Re: xen3pae on 5.0_stable/i386

To: Mark Davies <mark%ecs.vuw.ac.nz@localhost>
Subject: Re: xen3pae on 5.0_stable/i386
From: Christoph Egger <Christoph_Egger%gmx.de@localhost>
Date: Sat, 23 Jan 2010 02:01:39 +0100

On 23.01.10 00:08, Mark Davies wrote:
> On Saturday 23 January 2010 03:27:09 Manuel Bouyer wrote:
>> But it seems there's (paddr_t) cast missing when converting mfn to
>>  paddr, and a 'ma' variable is u_long which should be a paddr_t.
>> Mark, can you try the attached patch ?
> 
> That got the domU's started but now I've hit another problem - the network 
> interfaces don't work.
> 
> the xm dmesg has lots of:
> 
> (XEN) mm.c:516:d0 Could not get page ref for pfn 725b3
> (XEN) mm.c:2491:d0 Could not get page for mach->phys update
> (XEN) mm.c:2784:d0 gnttab_transfer: Bad page 000725b2: ed=ff278100(0), 
> sd=00000000, caf=00000000, taf=00000000
> (XEN)

Complete the following -
a – Substitute "bus_addr_t" for "paddr_t" in the xen3pae mailing-list post between "On 23.01.10 00:08, Mark" and "attached patch ?", inclusive, and write out that part.
b – Pick up the xen3pae mailing-list post at the point where it stops and continue it.
The lines that come next are from a different source than the xen3pae mailing-list post.

Information shown -
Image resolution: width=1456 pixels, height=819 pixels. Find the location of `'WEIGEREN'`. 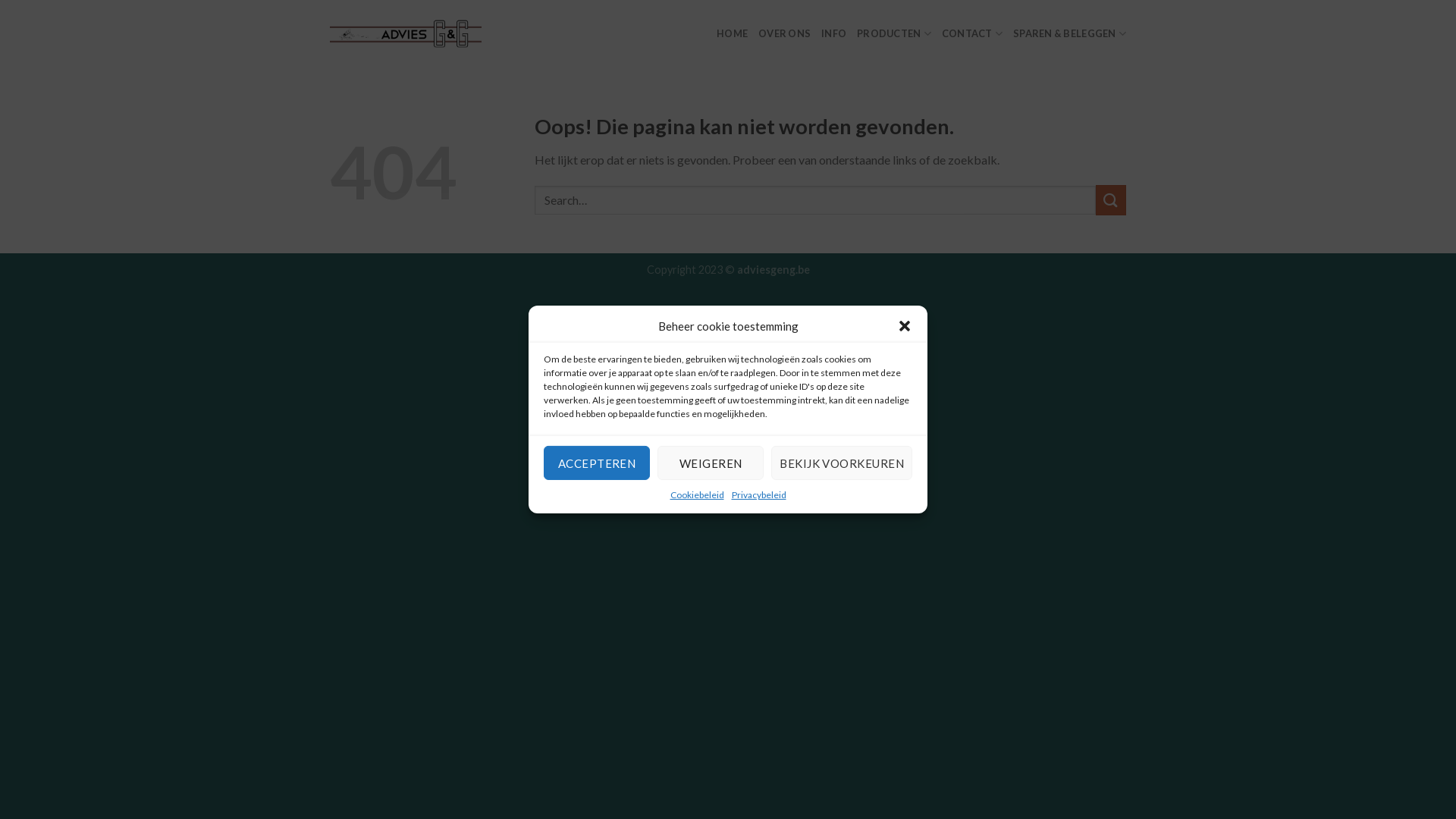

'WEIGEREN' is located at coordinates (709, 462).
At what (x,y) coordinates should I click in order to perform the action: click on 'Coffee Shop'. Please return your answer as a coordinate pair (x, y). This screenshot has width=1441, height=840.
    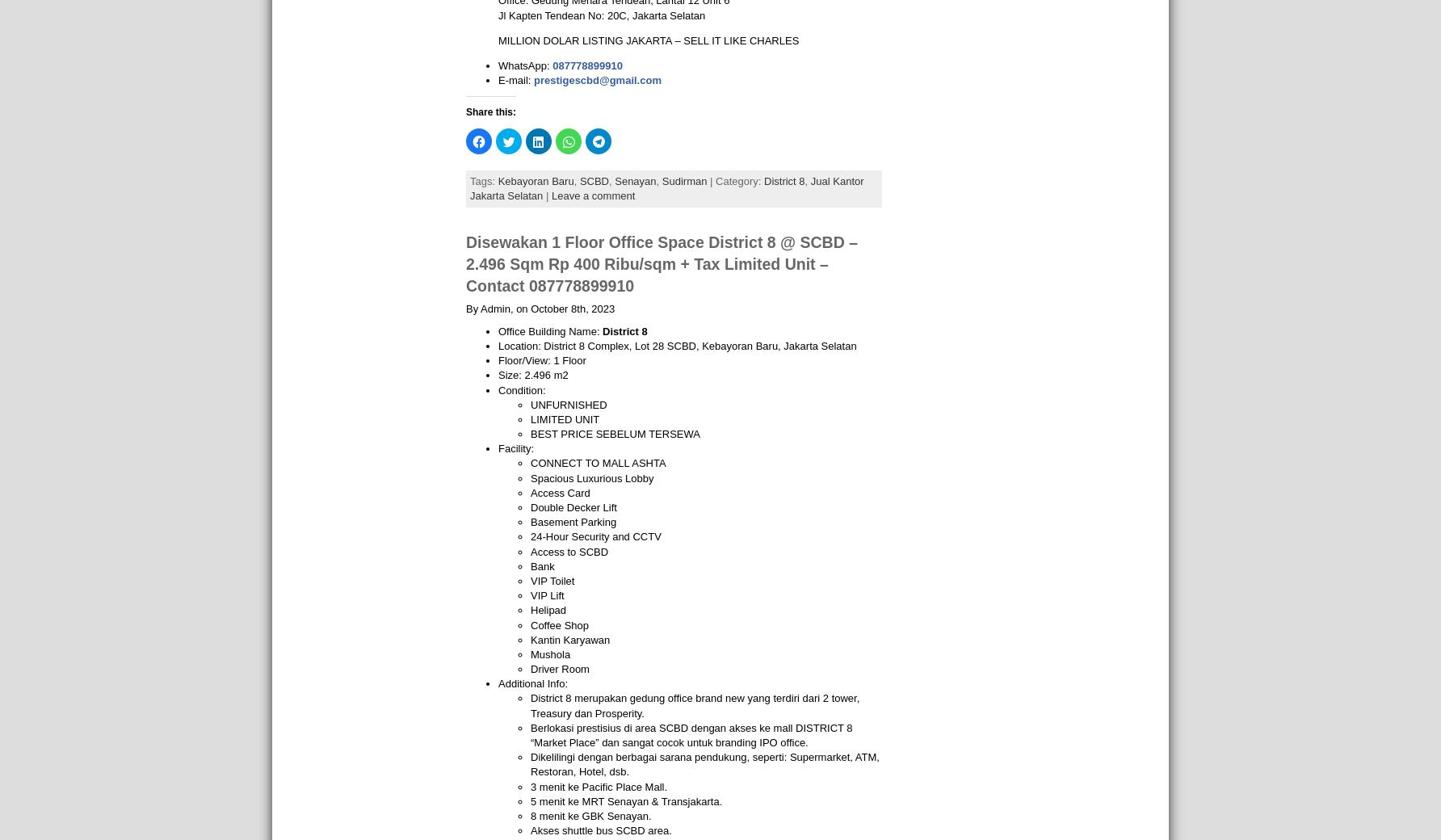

Results in order -
a –
On 23.01.10 00:08, Mark Davies wrote:
> On Saturday 23 January 2010 03:27:09 Manuel Bouyer wrote:
>> But it seems there's (bus_addr_t) cast missing when converting mfn to
>>  paddr, and a 'ma' variable is u_long which should be a bus_addr_t.
>> Mark, can you try the attached patch ?

b –
> (XEN) mm.c:1608:d0 Error pfn 725b4: rd=ff278100, od=00000000, caf=00000000, 
> taf=00000000
> (XEN) mm.c:649:d0 Error getting mfn 725b4 (pfn 55555555) from L1 entry 
> 00000000725b4063 for dom0
> (XEN) mm.c:1608:d0 Error pfn 725b4: rd=ff278100, od=00000000, caf=00000000, 
> taf=00000000
> (XEN) mm.c:516:d0 Could not get page ref for pfn 725b4
> (XEN) mm.c:2491:d0 Could not get page for mach->phys update
> (XEN) mm.c:2784:d0 gnttab_transfer: Bad page 000725b3: ed=ff278100(0), 
> sd=00000000, caf=00000000, taf=00000000
> 
> and the dom0 is logging lots of:
> 
> Jan 23 11:37:08 green-mountain /netbsd: xvif4.0: xstart_mcl[1] failed 
> (4294967274)
> Jan 23 11:37:08 green-mountain /netbsd: xvif4.0: req_prod 954 req_cons 700 
> rsp_prod 698 rsp_prod_pvt 698 i 2
> Jan 23 11:37:08 green-mountain /netbsd: xvif4.0: xstart_mcl[2] failed 
> (4294967274)
> Jan 23 11:37:08 green-mountain /netbsd: xvif4.0: req_prod 954 req_cons 700 
> rsp_prod 698 rsp_prod_pvt 698 i 2
> Jan 23 11:37:08 green-mountain /netbsd: xvif4.0 GNTTABOP_transfer[0] -9
> Jan 23 11:37:08 green-mountain /netbsd: xvif4.0: req_prod 954 req_cons 700 
> rsp_prod 698 rsp_prod_pvt 698 i 2
> Jan 23 11:37:08 green-mountain /netbsd: xvif4.0 GNTTABOP_transfer[1] -9
> Jan 23 11:37:08 green-mountain /netbsd: xvif4.0: req_prod 954 req_cons 700 
> rsp_prod 698 rsp_prod_pvt 698 i 2

So we have address overflow in xennet and in xengnt.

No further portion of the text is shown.